Entries taken from a collection ▸
:::::

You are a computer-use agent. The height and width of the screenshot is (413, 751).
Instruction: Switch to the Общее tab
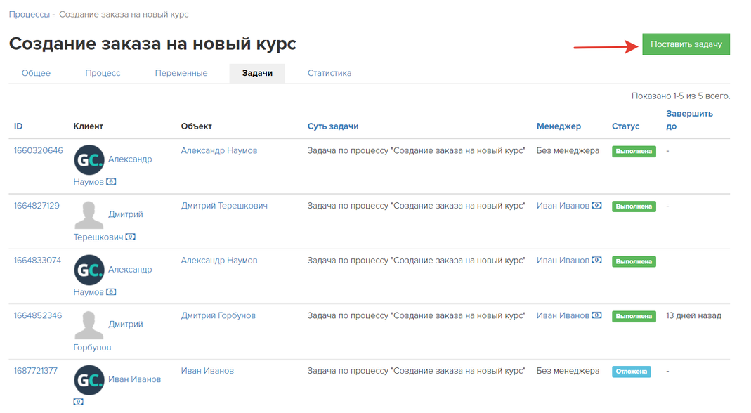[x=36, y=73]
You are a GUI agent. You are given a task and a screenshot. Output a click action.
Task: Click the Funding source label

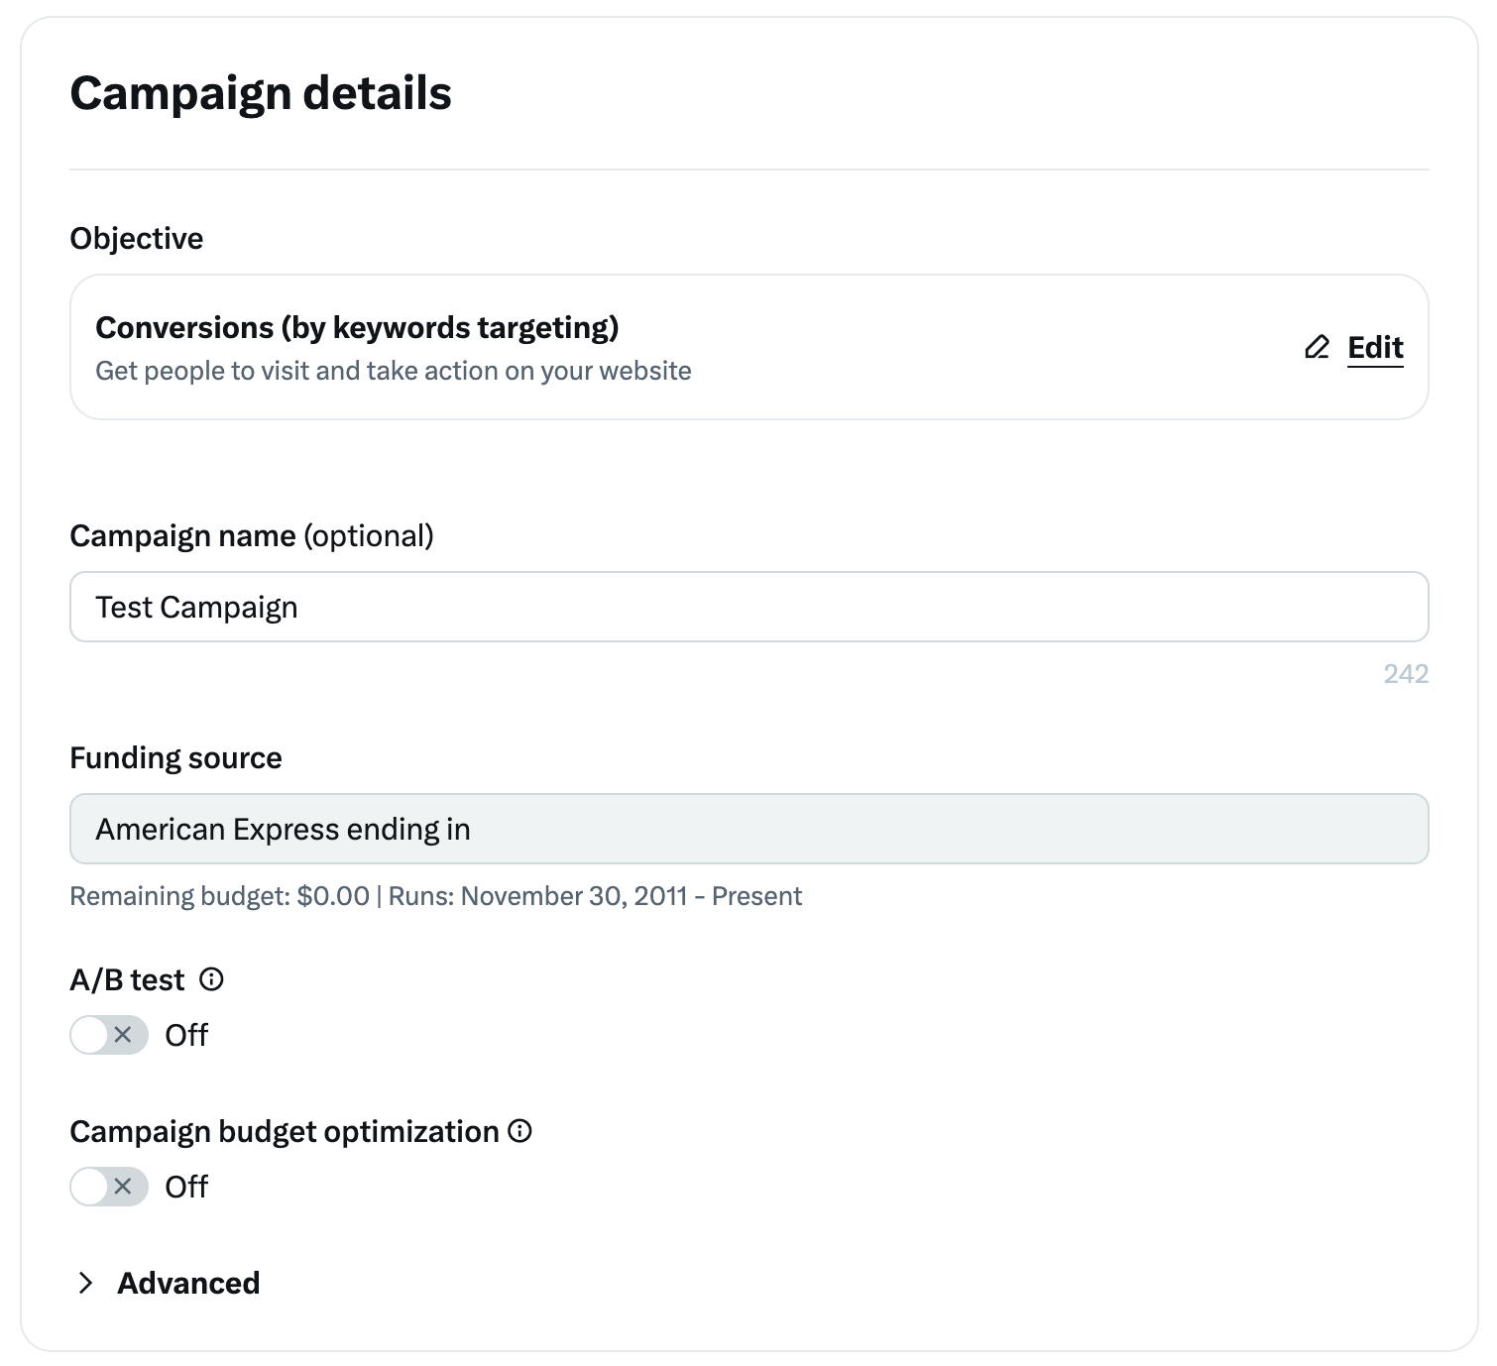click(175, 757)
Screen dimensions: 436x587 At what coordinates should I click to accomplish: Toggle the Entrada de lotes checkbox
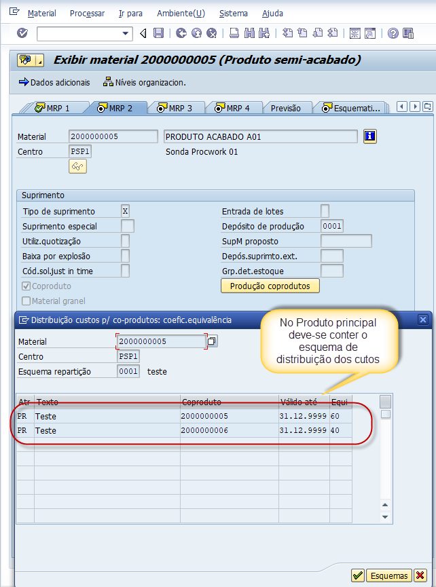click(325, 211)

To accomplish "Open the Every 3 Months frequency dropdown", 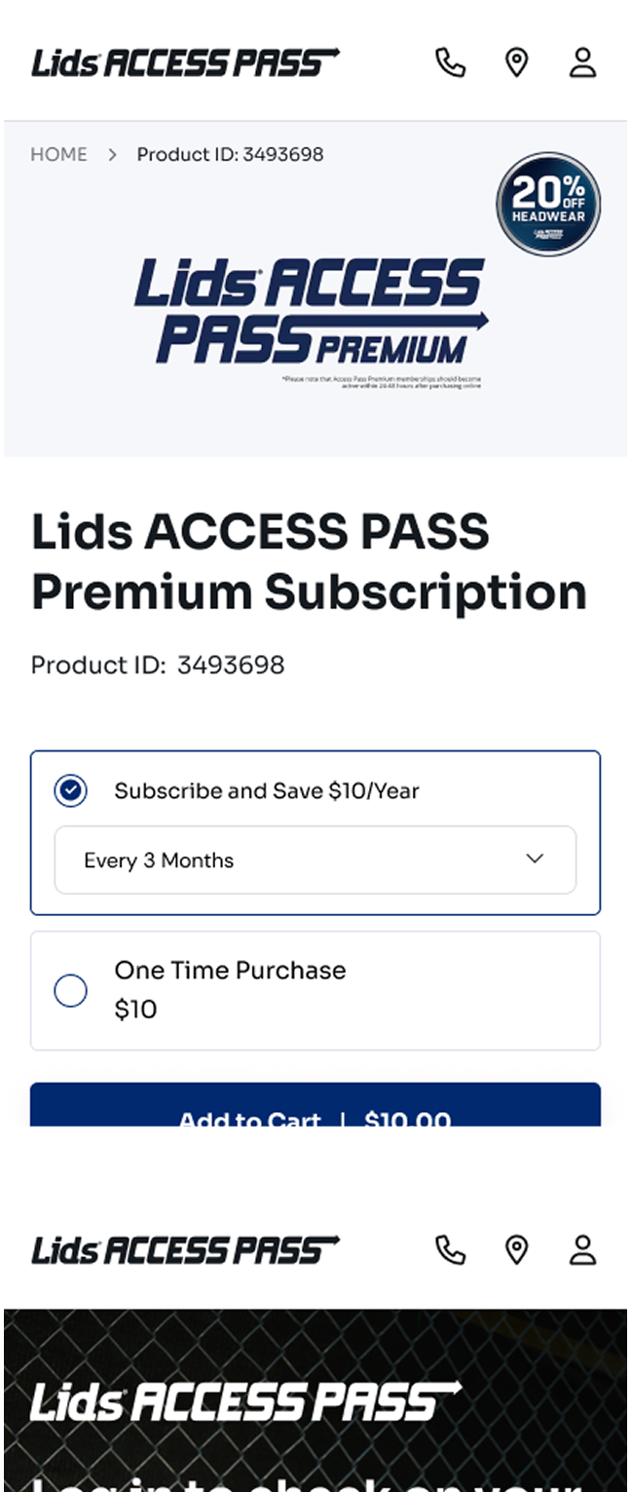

:::::

Exercise goal ▸
Please copy exactly the lines from the one containing "Instruction: Switch to the Общее tab" through the last line of the records above, both included, and leave out any pictures.

Output ▸
Instruction: Switch to the Общее tab
[x=36, y=73]
You are a GUI agent. You are given a task and a screenshot. Output a click action.
Task: Click the Funding source label

click(175, 757)
Screen dimensions: 436x587 At what coordinates should I click to accomplish: Toggle the Entrada de lotes checkbox
click(325, 211)

To accomplish "Open the Every 3 Months frequency dropdown", 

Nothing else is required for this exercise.